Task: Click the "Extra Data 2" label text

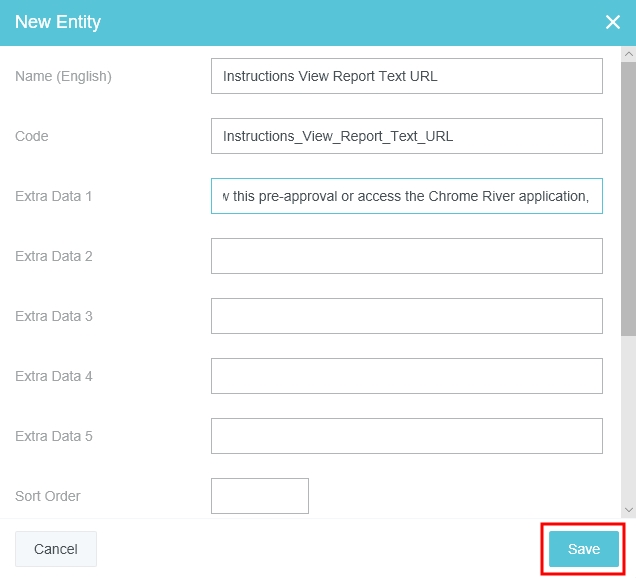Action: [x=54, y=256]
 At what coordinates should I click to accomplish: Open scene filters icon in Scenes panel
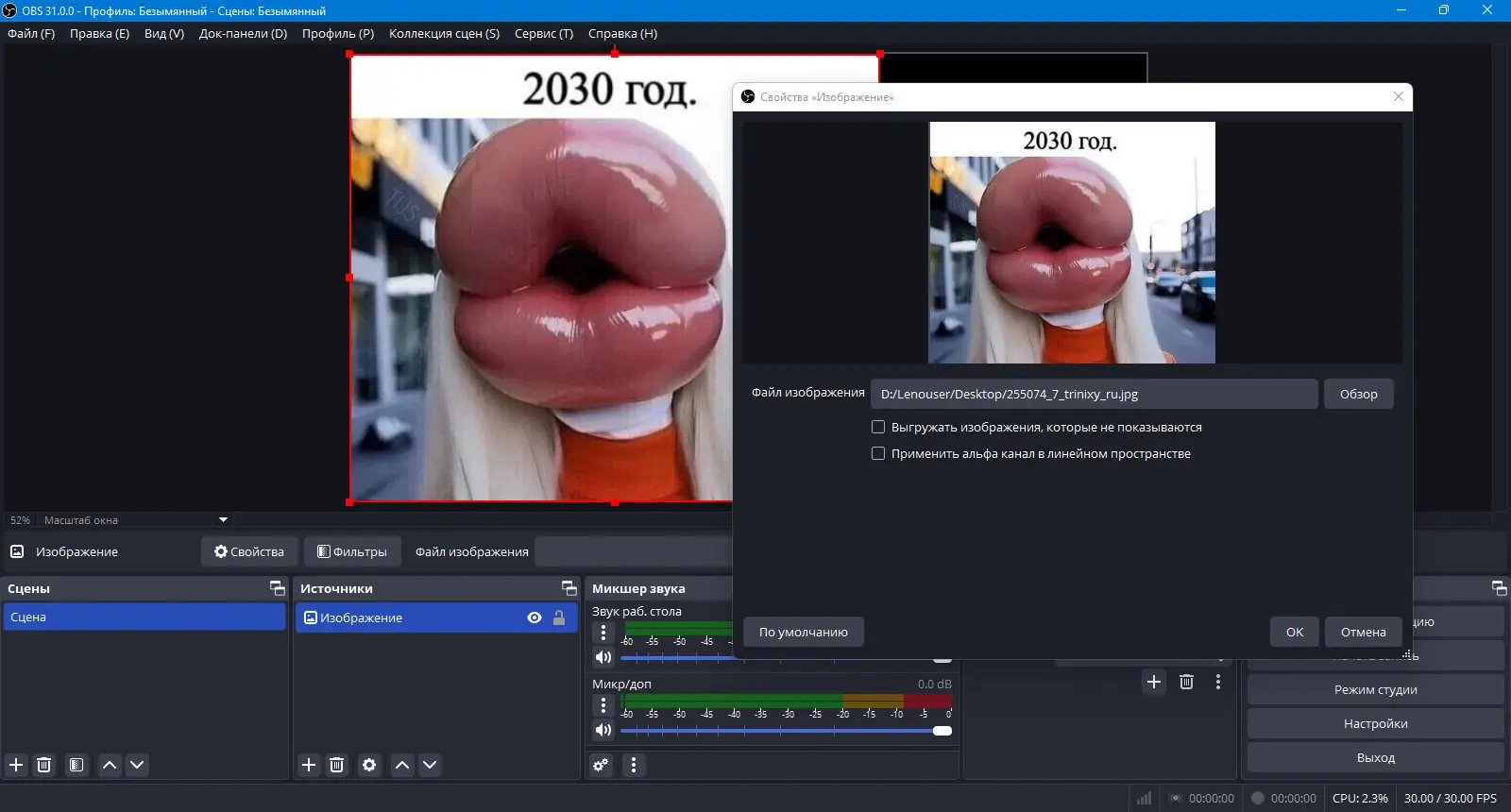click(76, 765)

...

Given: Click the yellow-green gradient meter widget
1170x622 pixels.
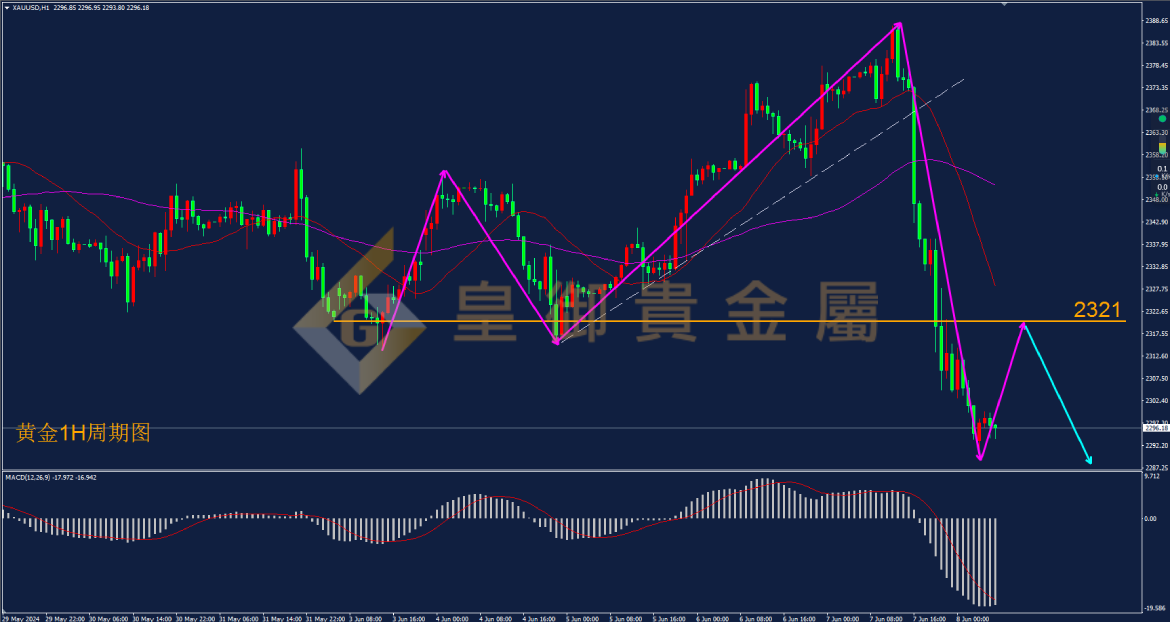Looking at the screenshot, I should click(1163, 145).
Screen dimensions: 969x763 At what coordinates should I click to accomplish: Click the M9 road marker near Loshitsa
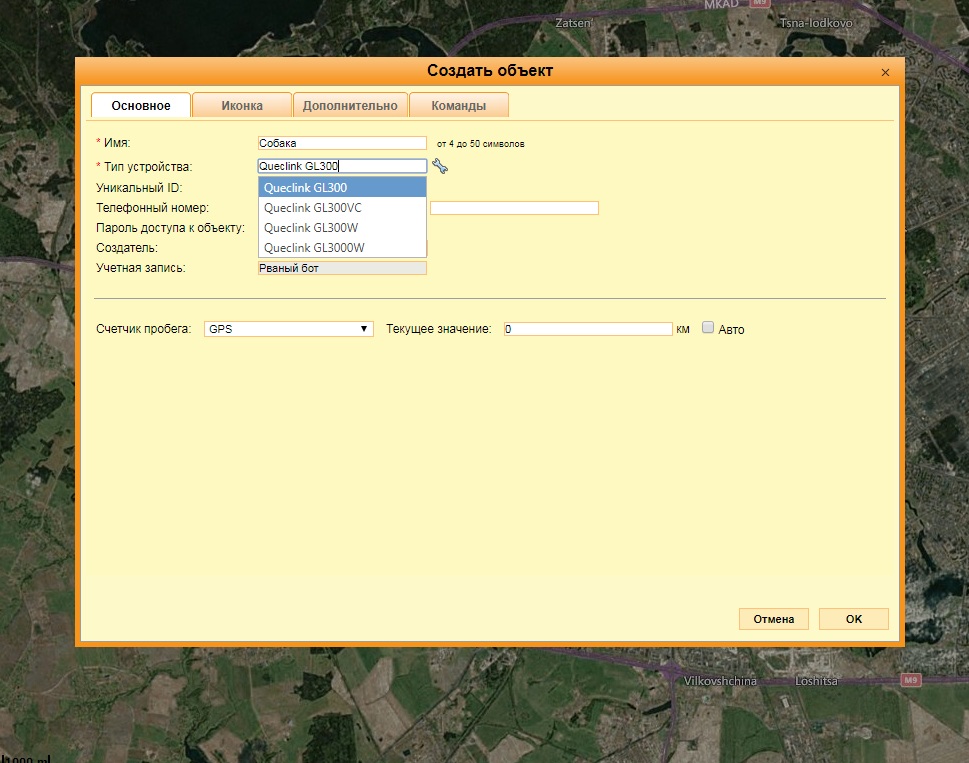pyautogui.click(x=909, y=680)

--

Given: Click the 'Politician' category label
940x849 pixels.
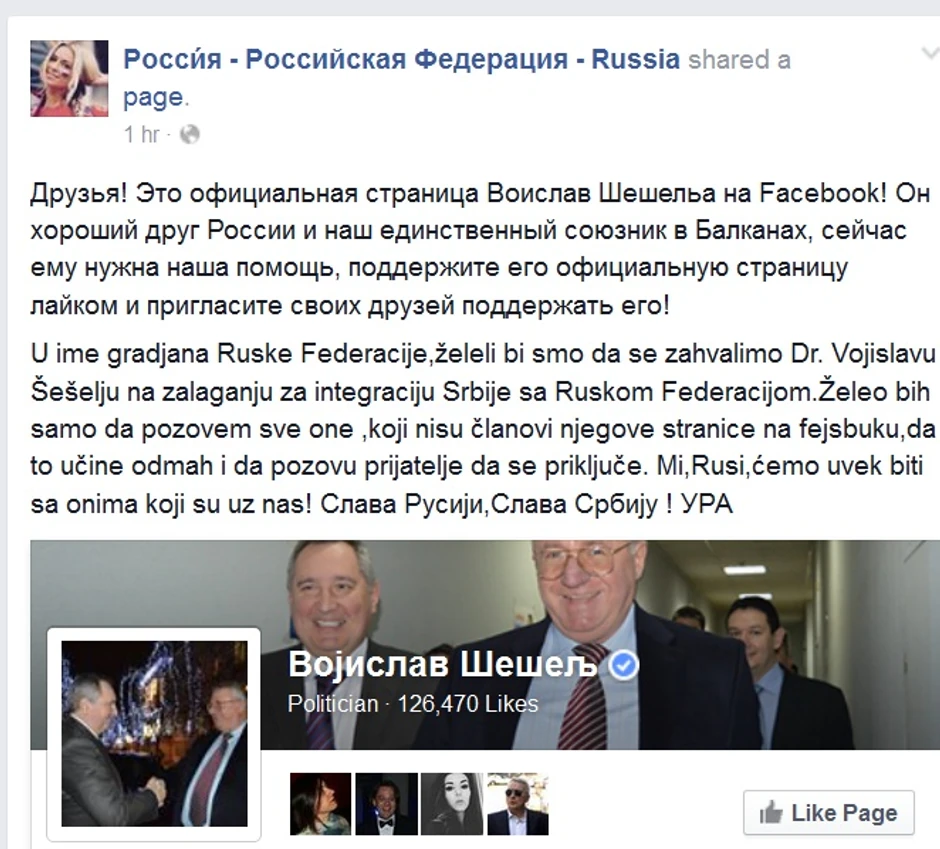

### WHAT TO DO
Please copy the lines in the records above between the one holding "Given: Click the 'Politician' category label" and the one holding "940x849 pixels.", inclusive, exactly and with no other line.

### RESULT
Given: Click the 'Politician' category label
940x849 pixels.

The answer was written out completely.